[eDebate] What's Next for White People?

Beth Skinner beth.skinner
Thu Apr 10 17:21:35 CDT 2008


This post addresses just one of the many important questions raised so far.
What next?

I'm not going to speak for anyone else - the people I care about are doing
just fine themselves.  I'll just offer a perspective from my own social
location (midwestern daughter of white liberal middle-class parents).  This
is intended mainly for the benefit of people who come from similar locations
but if you consider yourself otherwise and find it interesting I'll be
happy, too.  I believe there are many truly well intentioned people who have
been truly moved by conversations over the last couple of weeks and who
truly want to know what they can do.  Here are some things I've found
helpful.  Whether they'd be helpful for others I don't know.

1) Get a taste of being distinctly, observably, obviously a minority.  One
of the most valuable experiences I ever had was moving to grad school at
Wayne State and getting out of the Ryder truck in the middle of Detroit.
Feeling conspicuously different, observable and judgeable, uncomfortable,
targetable, knowable - these are awful and valuable and painful things.  You
might have gotten at the some of the same kind of thing traveling to places
where you stand out by speaking English or being an American.  I've been
incredibly lucky to get to spend time in places like Turkey, Russia, Costa
Rica.  If you've ever gotten to do this and found yourself being extra quiet
to separate yourself from the noisy obnoxious Americans you know what I'm
talking about.  Remember this is only a taste and that you probably get to
choose to go back home where you will be safe and comfortable.

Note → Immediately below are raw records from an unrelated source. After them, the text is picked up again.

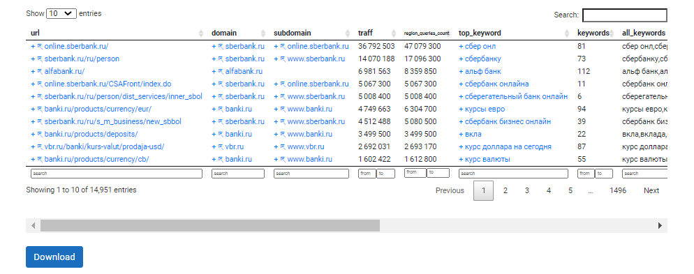Click Next pagination link
The image size is (694, 274).
tap(651, 190)
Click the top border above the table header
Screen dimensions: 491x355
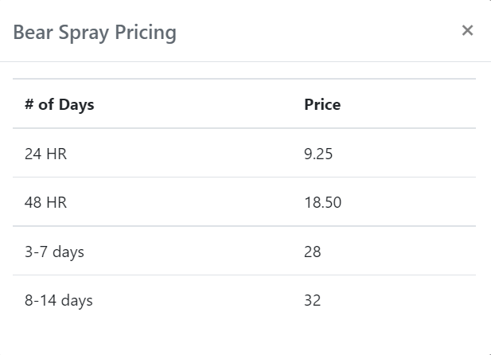[244, 79]
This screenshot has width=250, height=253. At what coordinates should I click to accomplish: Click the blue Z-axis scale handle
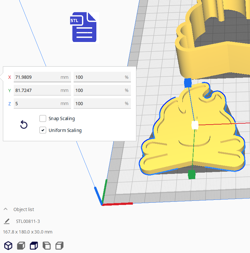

2) Read.  There are lots of people who write well about whiteness, white
privilege, white supremacy, what white people can do.  You know how to
research - go find them.  If you want a head start check out Tim Wise (
www.timwise.org) or bell hooks or Peggy McIntosh.

3) Listen to people who have things to teach you.  If your first response to
hearing an idea is, "let me think of 18 things that are wrong with it," then
listening is harder.

4) Constant reflexivity.  Whiteness is normed in many of the worlds we
inhabit and because it is normed it is invisible.  Learning how to see
invisible things requires a lot of attention.  I swear its often some hard,
provoking, painful work.  But its work no one except you can do because its
primarily in your own head.  Doesn't mean its not useful to talk with other
people but no one else is going to save you from whiteness.

5) Operate from self-interest.  If you don't believe it is in your own best
interest to confront racism - if you're doing it to "save the
underprivileged" then check yourself.  Racism hurts everyone including white
people.  A lot of people who want to sound good, to be down with the cause
(but only on a superficial level) do a lot of damage.